**What is expected**. Your output should be the lines below from the one holding "Click the 60° temperature at 11:00 am" through the one holding "Screen dimensions: 1280x720", transcribed exactly, with no pictures.

**Records supplied**.
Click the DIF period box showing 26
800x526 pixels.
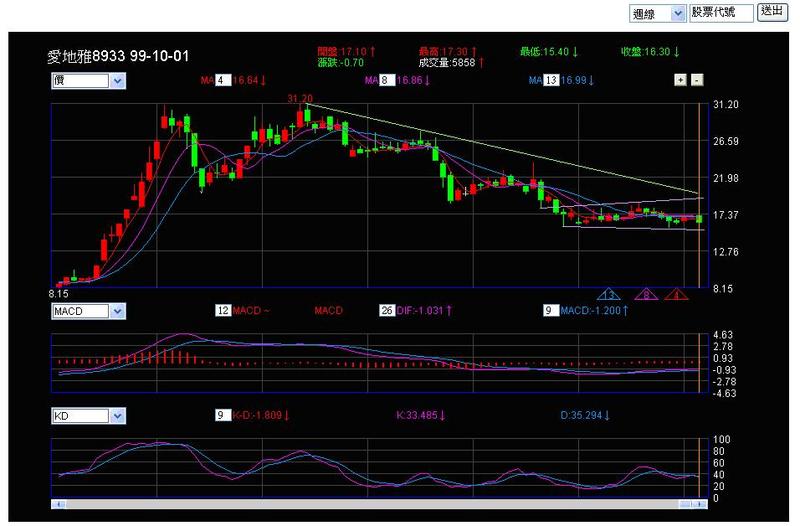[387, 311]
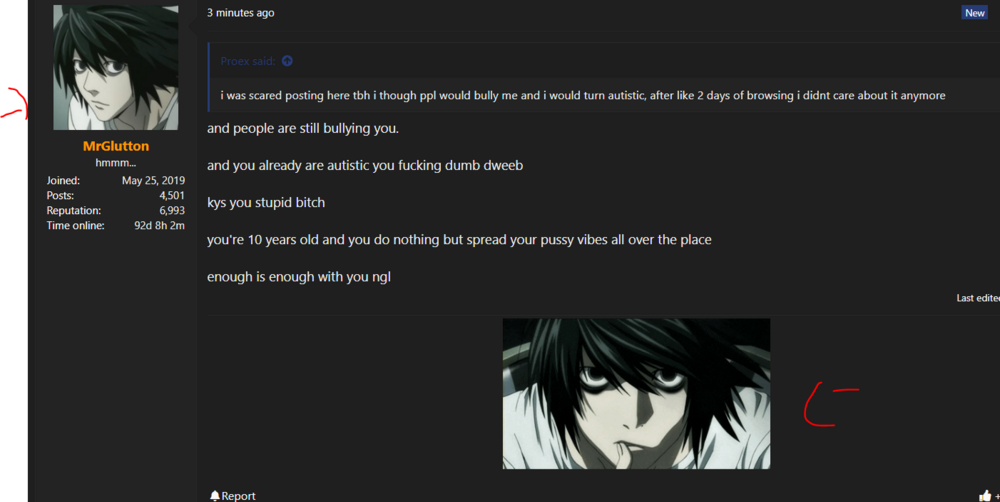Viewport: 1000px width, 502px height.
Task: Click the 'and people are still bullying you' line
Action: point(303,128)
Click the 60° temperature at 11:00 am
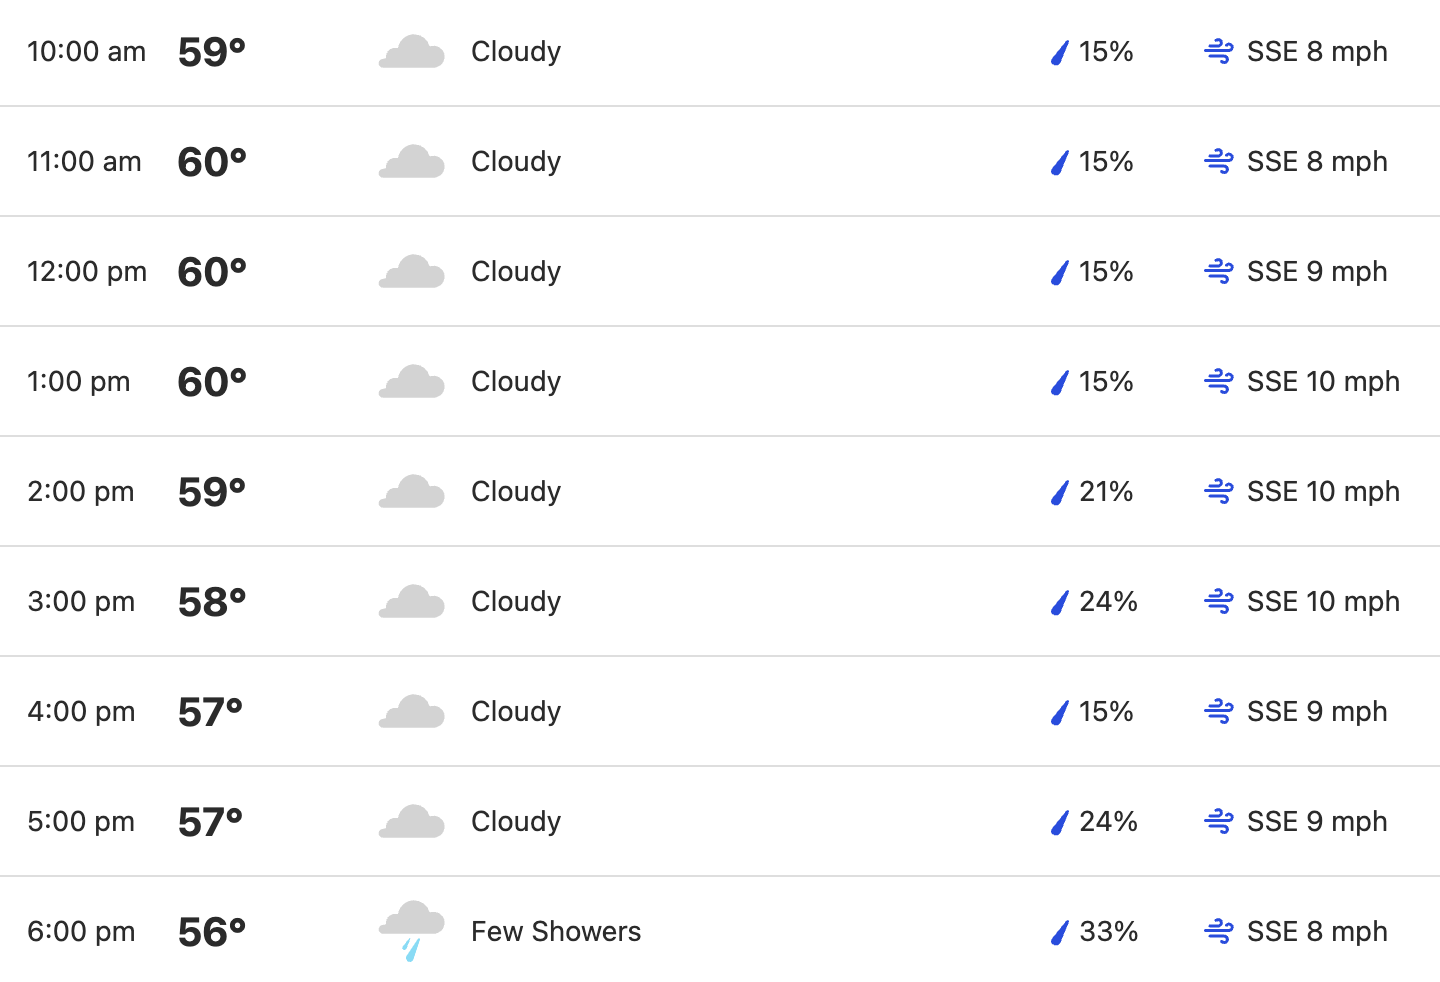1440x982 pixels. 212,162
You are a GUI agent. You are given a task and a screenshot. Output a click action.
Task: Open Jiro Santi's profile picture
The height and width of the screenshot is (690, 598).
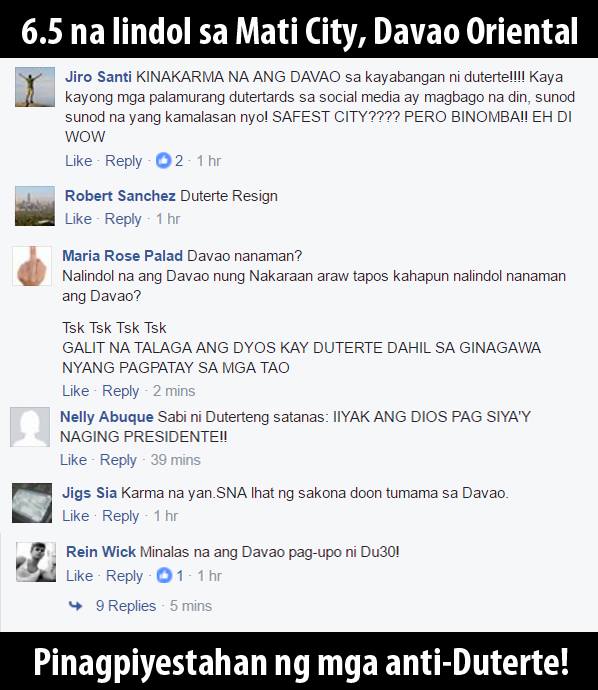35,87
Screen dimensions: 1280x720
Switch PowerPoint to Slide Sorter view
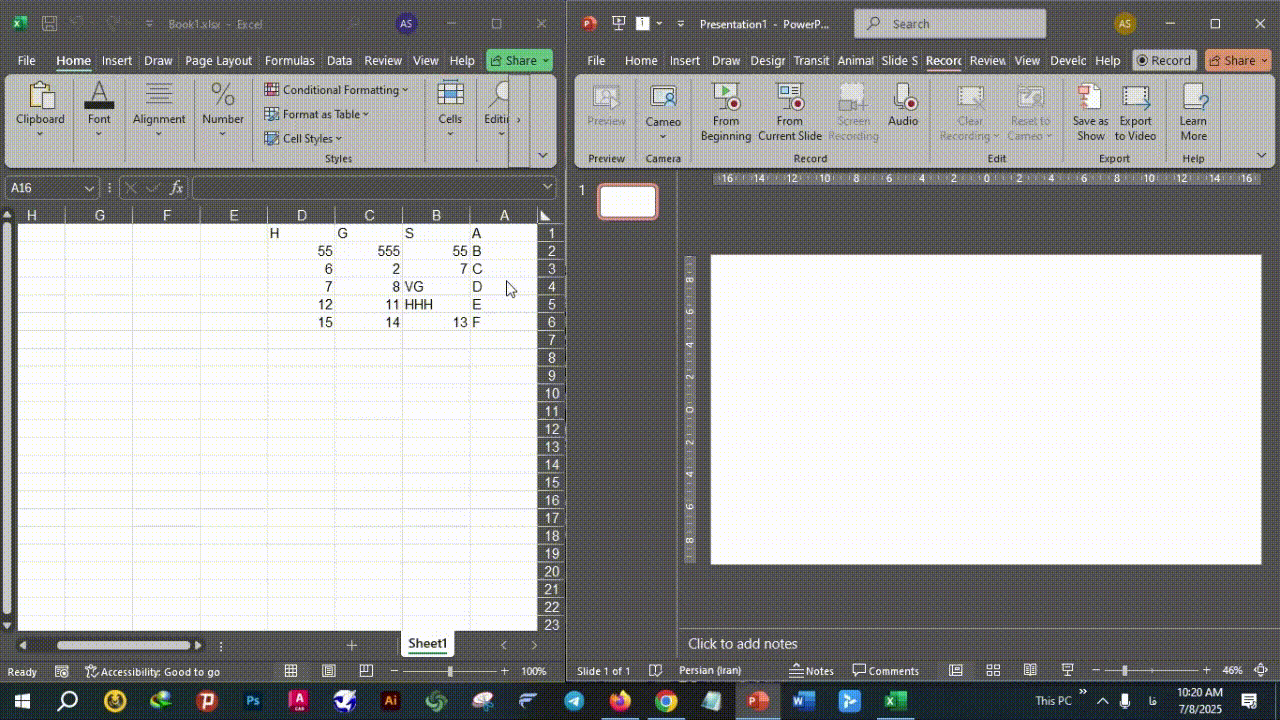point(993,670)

==

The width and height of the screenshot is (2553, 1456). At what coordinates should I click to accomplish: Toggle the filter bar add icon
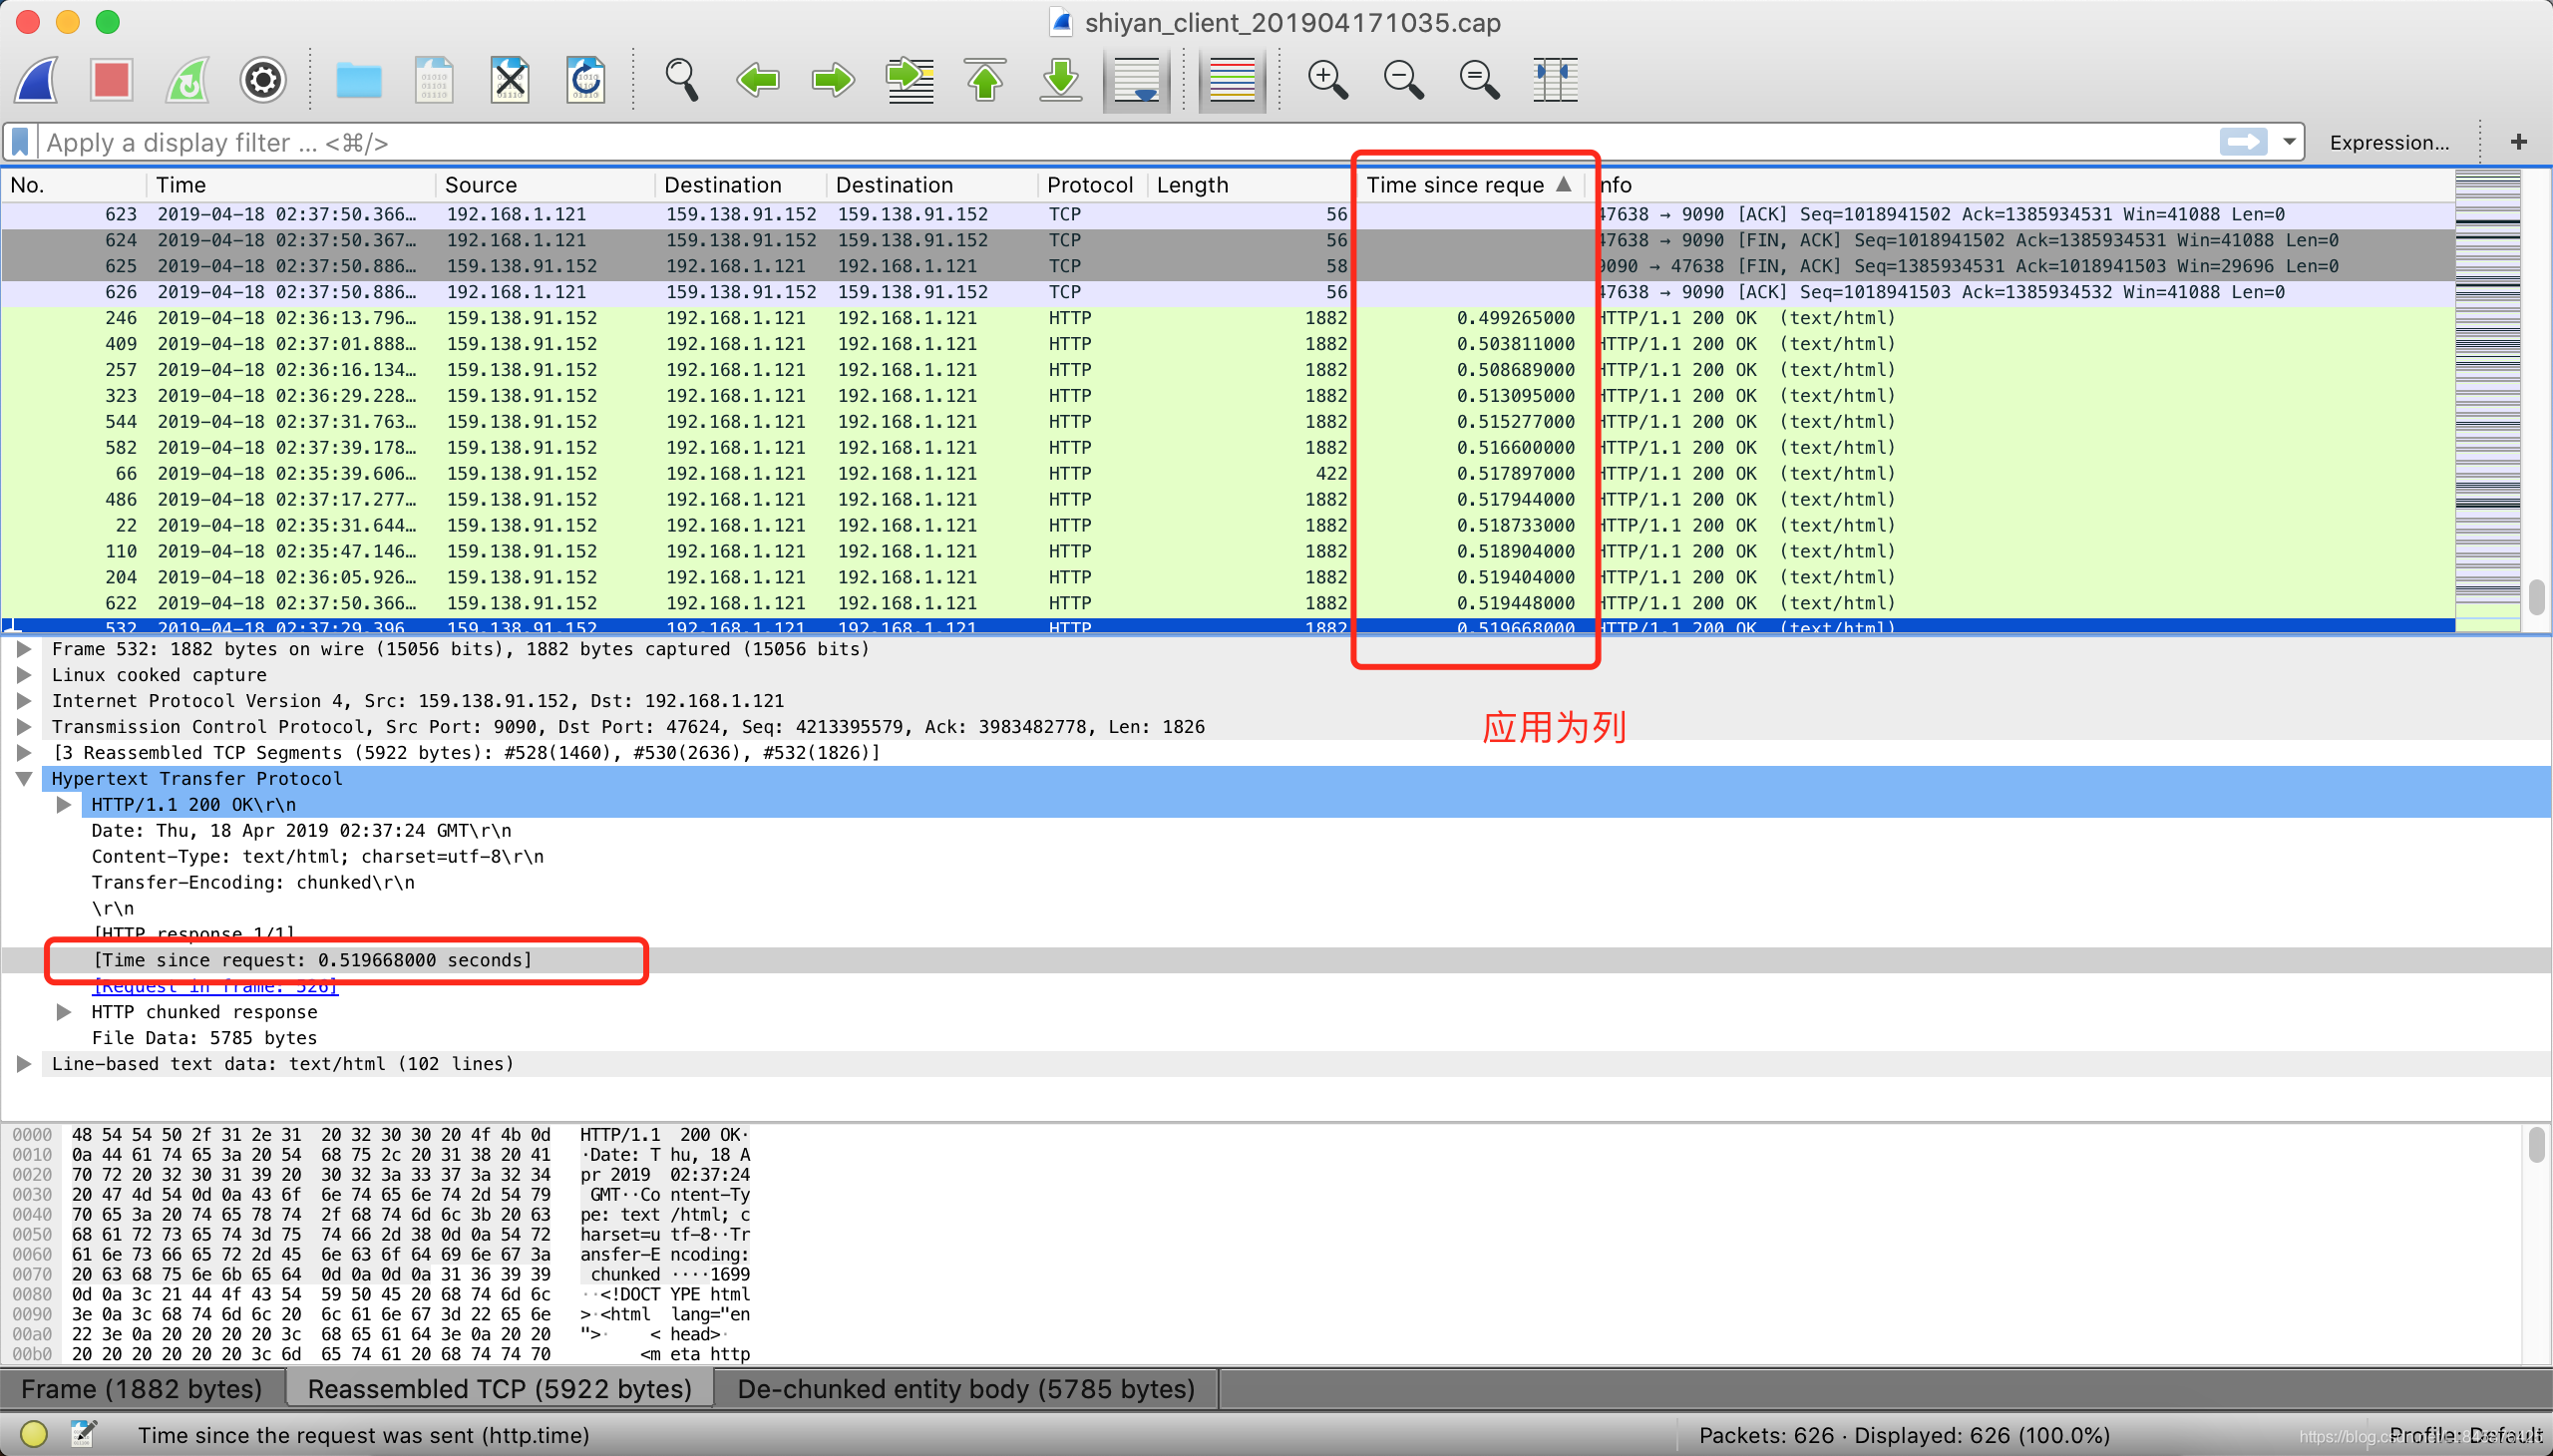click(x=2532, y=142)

**Task response**.
Click the 60° temperature at 11:00 am
1440x982 pixels. 212,162
You are a GUI agent. You are given a task and a screenshot. Output a click action.
Task: Open Jiro Santi's profile picture
The height and width of the screenshot is (690, 598).
35,87
Screen dimensions: 1280x720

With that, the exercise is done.